== PROVIDED DATA ==

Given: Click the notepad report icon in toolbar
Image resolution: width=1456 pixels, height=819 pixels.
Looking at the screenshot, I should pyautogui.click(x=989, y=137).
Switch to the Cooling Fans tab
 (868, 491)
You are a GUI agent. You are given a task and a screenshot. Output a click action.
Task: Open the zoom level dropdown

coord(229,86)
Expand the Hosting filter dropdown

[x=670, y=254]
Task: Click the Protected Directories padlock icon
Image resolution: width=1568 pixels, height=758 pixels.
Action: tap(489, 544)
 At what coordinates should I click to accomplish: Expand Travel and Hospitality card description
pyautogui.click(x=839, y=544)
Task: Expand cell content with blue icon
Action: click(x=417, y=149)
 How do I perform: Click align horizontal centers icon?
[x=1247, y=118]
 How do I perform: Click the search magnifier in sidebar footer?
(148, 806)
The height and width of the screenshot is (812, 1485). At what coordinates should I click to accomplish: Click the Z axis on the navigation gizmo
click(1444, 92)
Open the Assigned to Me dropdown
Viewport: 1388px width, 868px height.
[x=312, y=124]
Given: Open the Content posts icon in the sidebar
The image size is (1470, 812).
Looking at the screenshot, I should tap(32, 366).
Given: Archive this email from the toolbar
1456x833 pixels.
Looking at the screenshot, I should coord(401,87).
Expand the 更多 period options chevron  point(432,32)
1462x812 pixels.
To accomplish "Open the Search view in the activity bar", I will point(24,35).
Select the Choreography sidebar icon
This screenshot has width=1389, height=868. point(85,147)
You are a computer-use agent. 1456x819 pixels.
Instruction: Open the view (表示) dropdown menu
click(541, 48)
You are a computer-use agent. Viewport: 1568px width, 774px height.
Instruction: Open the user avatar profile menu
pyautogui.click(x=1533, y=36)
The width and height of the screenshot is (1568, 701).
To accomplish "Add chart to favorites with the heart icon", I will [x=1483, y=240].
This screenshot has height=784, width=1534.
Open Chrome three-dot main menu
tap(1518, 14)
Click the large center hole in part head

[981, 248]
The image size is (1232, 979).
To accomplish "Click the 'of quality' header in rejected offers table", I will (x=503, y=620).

===

_WORK ITEM:_ The response should reproduce every entry above exactly.

_WRITTEN RESPONSE:_
Given: Click the notepad report icon in toolbar
Image resolution: width=1456 pixels, height=819 pixels.
Looking at the screenshot, I should pyautogui.click(x=989, y=137).
Switch to the Cooling Fans tab
 (868, 491)
You are a GUI agent. You are given a task and a screenshot. Output a click action.
Task: Open the zoom level dropdown

coord(229,86)
Expand the Hosting filter dropdown

[x=670, y=254]
Task: Click the Protected Directories padlock icon
Image resolution: width=1568 pixels, height=758 pixels.
Action: tap(489, 544)
 At what coordinates should I click to accomplish: Expand Travel and Hospitality card description
pyautogui.click(x=839, y=544)
Task: Expand cell content with blue icon
Action: click(x=417, y=149)
 How do I perform: Click align horizontal centers icon?
[x=1247, y=118]
 How do I perform: Click the search magnifier in sidebar footer?
(148, 806)
The height and width of the screenshot is (812, 1485). At what coordinates should I click to accomplish: Click the Z axis on the navigation gizmo
click(1444, 92)
Open the Assigned to Me dropdown
Viewport: 1388px width, 868px height.
[x=312, y=124]
Given: Open the Content posts icon in the sidebar
The image size is (1470, 812).
Looking at the screenshot, I should tap(32, 366).
Given: Archive this email from the toolbar
1456x833 pixels.
Looking at the screenshot, I should coord(401,87).
Expand the 更多 period options chevron  point(432,32)
1462x812 pixels.
To accomplish "Open the Search view in the activity bar", I will point(24,35).
Select the Choreography sidebar icon
This screenshot has width=1389, height=868. point(85,147)
You are a computer-use agent. 1456x819 pixels.
Instruction: Open the view (表示) dropdown menu
click(541, 48)
You are a computer-use agent. Viewport: 1568px width, 774px height.
Instruction: Open the user avatar profile menu
pyautogui.click(x=1533, y=36)
The width and height of the screenshot is (1568, 701).
To accomplish "Add chart to favorites with the heart icon", I will [x=1483, y=240].
This screenshot has height=784, width=1534.
Open Chrome three-dot main menu
tap(1518, 14)
Click the large center hole in part head

[981, 248]
The image size is (1232, 979).
To accomplish "Click the 'of quality' header in rejected offers table", I will (x=503, y=620).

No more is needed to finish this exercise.